Молодая мать опять зарделась, опять ей жарко стало… Она натянула на плечи спустившуюся сорочку…,
— Прийде, мамцю?
— Должно, придет… А тебе на что?
— Вин казав, що на свого коня мене посадить.
— Добро, добро, сынок, спи, господь с тобой.
— Я пойду на конику…
— Добро, добро, баинькай… А-а-а-а…
У кота-кота-кота
Колыбелька золота…
— Не хочу, мамо, московськои… не треба…
— Ну-ну, добро…
— Спивай нашои, мамо, про котика… про нашого, а не про московського котика…
— Добро, добро… спи только…
А-а — котино;
Засни, мала детино.
Ой на кота воркота,
На детину дремота…
Хоть она и знала уже украинские колыбельные песни, наслушалась их вдоволь, но выговором русила их…
— Ни, мамо, спивай другой, як сон ходить.
— Спою, спою… Спи тихохонько…
Ходит сон по долине
В червоненькой жупанине.
Кличет мати до детины:
Ходи, соньку, в колисоньку,
Приспи мою детиноньку…
Гриць, как в воду канул, спал уже: тихое, ровное дыхание обнаруживало, что он заснул безмятежным детским сном.
Мать перекрестила его и снова отошла к окну; сон все не шел к ней… Она снова задумалась о Мазепе, о Москве, о тамошней смуте…

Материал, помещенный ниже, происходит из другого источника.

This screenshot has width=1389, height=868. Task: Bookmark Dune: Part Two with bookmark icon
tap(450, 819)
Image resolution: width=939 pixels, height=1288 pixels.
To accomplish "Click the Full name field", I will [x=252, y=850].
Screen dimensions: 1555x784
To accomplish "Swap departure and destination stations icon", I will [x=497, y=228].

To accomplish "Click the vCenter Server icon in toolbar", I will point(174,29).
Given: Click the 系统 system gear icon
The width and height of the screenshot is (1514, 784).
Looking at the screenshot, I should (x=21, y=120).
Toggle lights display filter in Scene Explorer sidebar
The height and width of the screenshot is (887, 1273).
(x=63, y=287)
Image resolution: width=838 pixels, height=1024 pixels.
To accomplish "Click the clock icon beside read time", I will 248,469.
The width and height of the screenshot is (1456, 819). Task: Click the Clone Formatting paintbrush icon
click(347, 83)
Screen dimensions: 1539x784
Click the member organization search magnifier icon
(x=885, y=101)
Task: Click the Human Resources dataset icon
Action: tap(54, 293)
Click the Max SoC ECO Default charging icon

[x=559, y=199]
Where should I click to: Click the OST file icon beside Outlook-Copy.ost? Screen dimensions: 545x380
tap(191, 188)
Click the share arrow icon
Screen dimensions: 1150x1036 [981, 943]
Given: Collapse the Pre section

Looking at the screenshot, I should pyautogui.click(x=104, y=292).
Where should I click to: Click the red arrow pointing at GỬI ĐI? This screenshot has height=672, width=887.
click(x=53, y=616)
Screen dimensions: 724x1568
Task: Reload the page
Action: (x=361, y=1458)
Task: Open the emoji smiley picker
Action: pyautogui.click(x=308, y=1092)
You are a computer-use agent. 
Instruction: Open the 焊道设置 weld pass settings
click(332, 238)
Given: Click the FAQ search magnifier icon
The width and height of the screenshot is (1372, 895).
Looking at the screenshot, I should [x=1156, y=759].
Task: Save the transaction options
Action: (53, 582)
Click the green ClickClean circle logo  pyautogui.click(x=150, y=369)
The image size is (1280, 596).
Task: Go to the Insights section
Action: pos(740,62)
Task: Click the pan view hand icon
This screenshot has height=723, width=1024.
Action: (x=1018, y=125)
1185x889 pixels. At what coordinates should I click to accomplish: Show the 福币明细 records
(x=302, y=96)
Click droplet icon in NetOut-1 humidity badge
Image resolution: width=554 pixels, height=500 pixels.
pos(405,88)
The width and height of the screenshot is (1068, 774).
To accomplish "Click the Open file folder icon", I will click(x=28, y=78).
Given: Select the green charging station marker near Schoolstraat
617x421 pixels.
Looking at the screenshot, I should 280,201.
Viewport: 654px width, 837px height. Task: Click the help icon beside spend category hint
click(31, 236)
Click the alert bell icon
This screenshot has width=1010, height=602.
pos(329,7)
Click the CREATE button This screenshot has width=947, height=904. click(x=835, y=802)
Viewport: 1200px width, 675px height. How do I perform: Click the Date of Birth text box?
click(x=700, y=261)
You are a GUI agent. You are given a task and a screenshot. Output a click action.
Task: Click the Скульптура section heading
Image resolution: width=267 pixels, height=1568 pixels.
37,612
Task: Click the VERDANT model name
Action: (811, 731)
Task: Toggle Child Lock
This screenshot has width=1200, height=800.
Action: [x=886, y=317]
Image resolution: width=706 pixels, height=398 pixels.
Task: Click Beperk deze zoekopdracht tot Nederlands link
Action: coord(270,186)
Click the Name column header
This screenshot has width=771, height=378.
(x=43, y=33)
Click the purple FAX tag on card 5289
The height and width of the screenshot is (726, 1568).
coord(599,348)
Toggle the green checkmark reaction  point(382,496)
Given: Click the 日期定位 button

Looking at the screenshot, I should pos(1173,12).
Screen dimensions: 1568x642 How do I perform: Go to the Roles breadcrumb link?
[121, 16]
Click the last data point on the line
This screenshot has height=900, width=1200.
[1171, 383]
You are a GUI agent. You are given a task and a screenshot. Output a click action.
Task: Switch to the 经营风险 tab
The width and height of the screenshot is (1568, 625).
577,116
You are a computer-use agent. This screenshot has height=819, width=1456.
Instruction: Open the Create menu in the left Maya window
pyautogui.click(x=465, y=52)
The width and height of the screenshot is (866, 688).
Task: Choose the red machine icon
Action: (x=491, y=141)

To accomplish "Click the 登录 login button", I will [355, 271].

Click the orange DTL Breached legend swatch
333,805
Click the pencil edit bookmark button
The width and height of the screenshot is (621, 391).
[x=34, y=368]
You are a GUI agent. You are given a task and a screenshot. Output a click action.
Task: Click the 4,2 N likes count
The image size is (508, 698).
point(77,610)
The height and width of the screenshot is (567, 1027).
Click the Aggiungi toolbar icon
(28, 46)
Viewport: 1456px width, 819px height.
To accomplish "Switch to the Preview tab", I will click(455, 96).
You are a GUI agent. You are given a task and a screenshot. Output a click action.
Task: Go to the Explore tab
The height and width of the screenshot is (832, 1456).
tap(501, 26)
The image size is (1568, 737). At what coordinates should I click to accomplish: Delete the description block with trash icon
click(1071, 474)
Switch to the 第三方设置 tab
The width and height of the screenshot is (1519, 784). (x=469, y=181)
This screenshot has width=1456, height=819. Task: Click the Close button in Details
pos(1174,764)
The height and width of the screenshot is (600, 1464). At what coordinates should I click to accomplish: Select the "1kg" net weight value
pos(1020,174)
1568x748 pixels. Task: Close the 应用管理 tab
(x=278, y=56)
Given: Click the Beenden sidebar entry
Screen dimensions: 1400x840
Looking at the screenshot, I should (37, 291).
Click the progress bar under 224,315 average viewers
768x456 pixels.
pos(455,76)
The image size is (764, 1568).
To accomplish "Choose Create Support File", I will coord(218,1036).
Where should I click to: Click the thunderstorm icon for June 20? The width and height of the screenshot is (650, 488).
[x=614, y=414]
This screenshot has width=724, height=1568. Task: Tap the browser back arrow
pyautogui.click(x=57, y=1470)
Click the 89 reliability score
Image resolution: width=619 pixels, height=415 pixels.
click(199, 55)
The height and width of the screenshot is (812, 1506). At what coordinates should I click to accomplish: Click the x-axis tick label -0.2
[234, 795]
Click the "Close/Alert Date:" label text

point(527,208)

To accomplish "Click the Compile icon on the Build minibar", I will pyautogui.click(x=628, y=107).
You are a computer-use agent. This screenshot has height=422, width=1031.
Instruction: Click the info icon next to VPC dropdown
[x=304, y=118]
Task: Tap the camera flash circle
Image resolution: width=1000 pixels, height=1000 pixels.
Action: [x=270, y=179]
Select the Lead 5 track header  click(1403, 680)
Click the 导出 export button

«А ко мне нейдет сон и в «червоненькой жупанине», — думала она, опять глядя на звездное небо и невольно прислушиваясь к неугомонной «улице». — Сон нейдет, так Мазепа хотел приттить… ах, срам какой! Ко вдовушке-ту… А вот и Гришутка полюбил его, добрый он, хороший человек, а все ж стыднехонько мне… хоть, кажись, так бы и кинулась ему на шею, срамница… Что-то он завтра скажет? Говорит, что будет просить за меня гетмана Петра Дорофеича, чтоб на Москву меня отпустил. «Хоть и больно, — говорит, — будет оттого моему сердцу. Точно вы, — говорит, — родная мне, так по душе пришлись, словно бы я вас, как сестру родную, полюбил, жалеючи вас…» Да, добрый он, хороший братец мой родненький, Иванушка-светик… Приди он теперь, так бы, кажись, закрывши глаза со стыда, и повисла у него на шее, слезами бы вся изошла на радости… Такой он добрый! Нет, полно-ка! Не стану о нем думать; буду думать о Москве: что там ноне деется, как людей за крест мучат, как Федосьюшка страждет за веру…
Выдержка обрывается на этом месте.